**What is needed**
The entries that follow must be written out exactly, without any of the pictures they contain.
--- START ---
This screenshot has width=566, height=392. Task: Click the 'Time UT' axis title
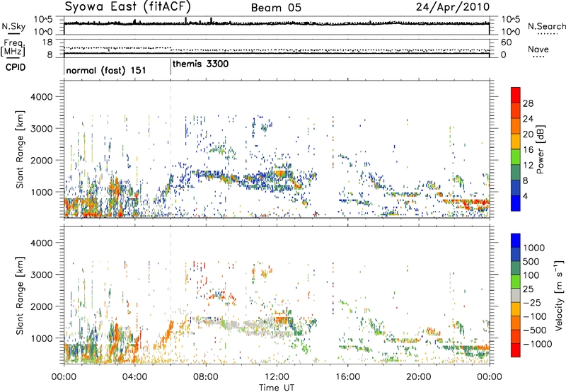pyautogui.click(x=277, y=386)
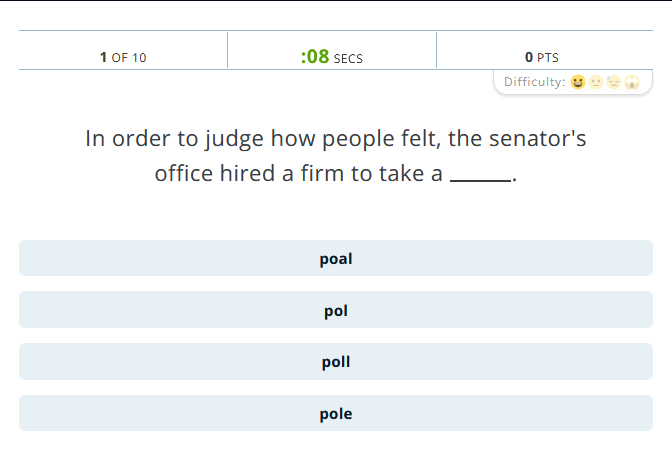Click the "1 OF 10" question counter

tap(123, 57)
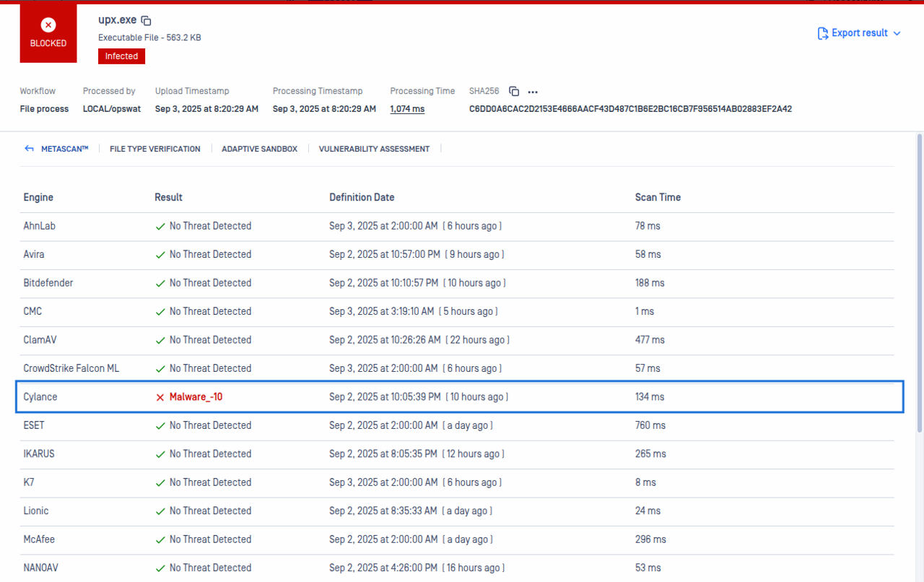Open the Adaptive Sandbox tab
The width and height of the screenshot is (924, 582).
tap(259, 149)
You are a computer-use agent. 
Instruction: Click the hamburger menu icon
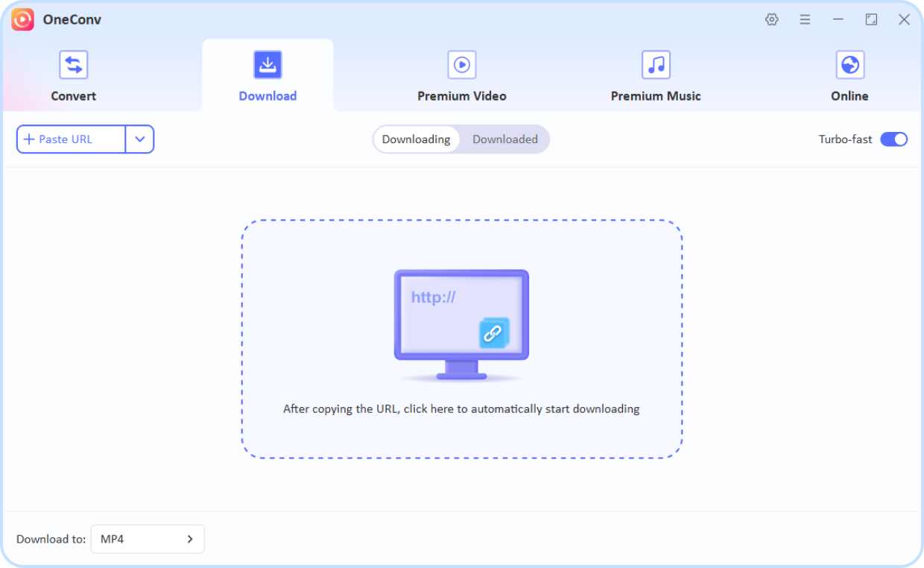(x=805, y=19)
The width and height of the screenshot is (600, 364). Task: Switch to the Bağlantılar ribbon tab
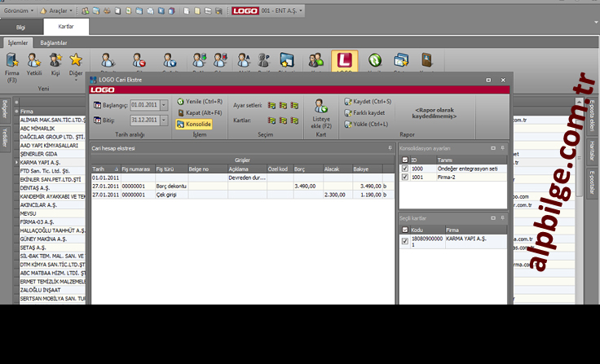click(53, 42)
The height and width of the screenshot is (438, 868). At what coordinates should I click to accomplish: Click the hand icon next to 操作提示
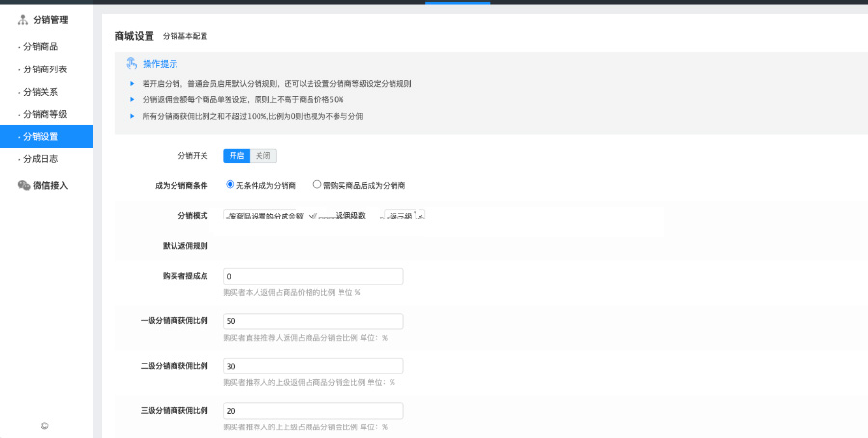coord(132,64)
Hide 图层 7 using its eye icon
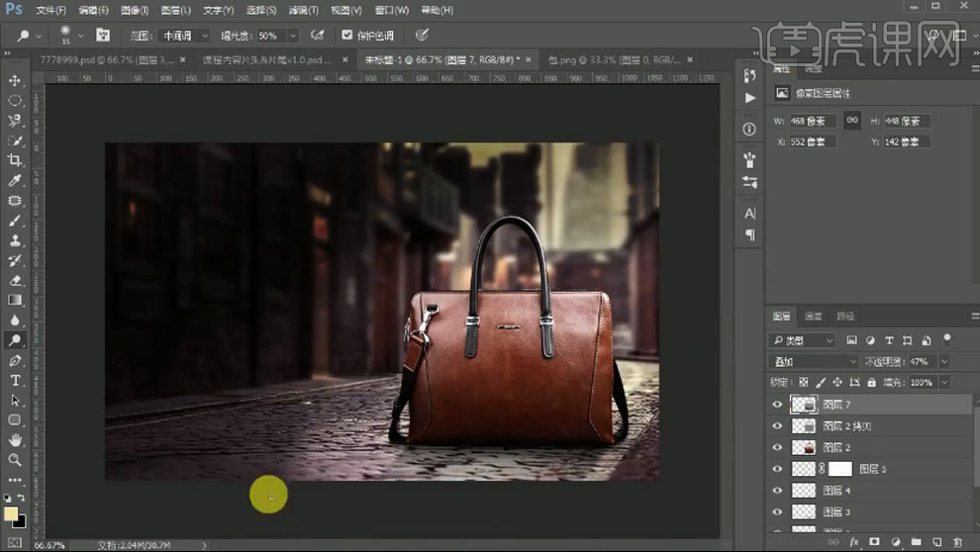 click(x=777, y=405)
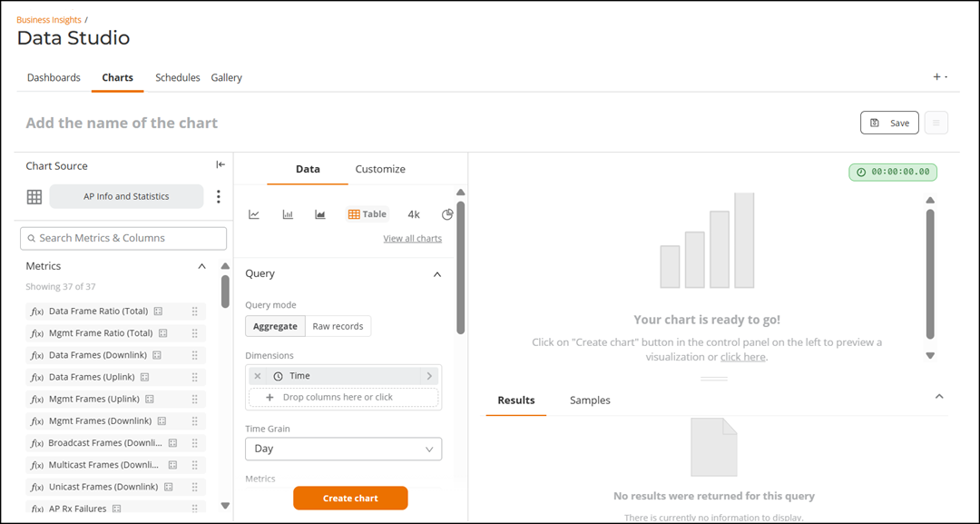Click the Search Metrics & Columns field

[x=123, y=238]
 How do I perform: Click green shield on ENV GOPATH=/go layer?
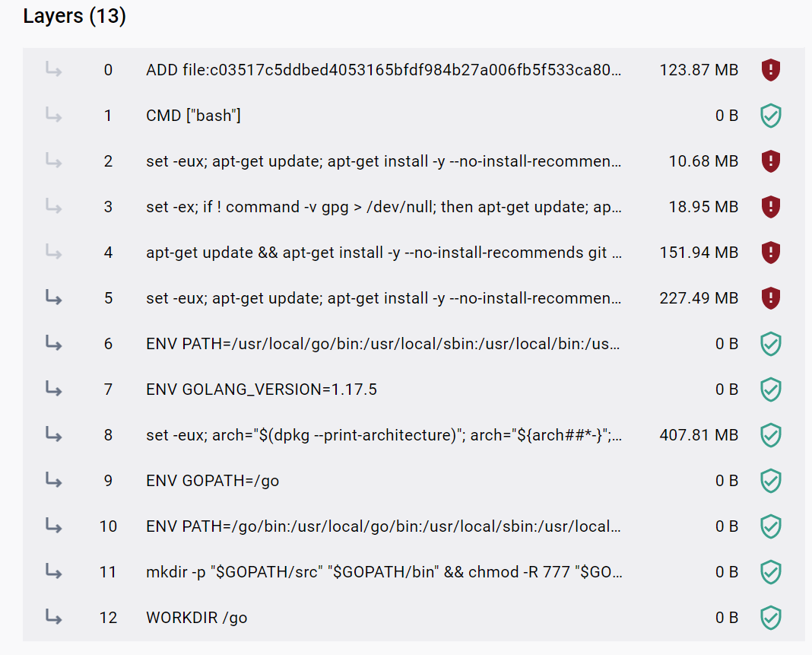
--- END ---
**Result of the task**
This screenshot has width=566, height=392. Task: Click the 'Time UT' axis title
pyautogui.click(x=277, y=386)
Click the "1 OF 10" question counter

tap(123, 57)
Open the Adaptive Sandbox tab
The width and height of the screenshot is (924, 582).
tap(259, 149)
You are a computer-use agent. 
Instruction: Click the hamburger menu icon
(x=805, y=19)
The width and height of the screenshot is (600, 364). Task: Switch to the Bağlantılar ribbon tab
click(53, 42)
The height and width of the screenshot is (438, 868). At what coordinates should I click to accomplish: Click the hand icon next to 操作提示
coord(132,64)
Hide 图层 7 using its eye icon
 click(x=777, y=405)
Click the Search Metrics & Columns field

[x=123, y=238]
 How do I perform: Click green shield on ENV GOPATH=/go layer?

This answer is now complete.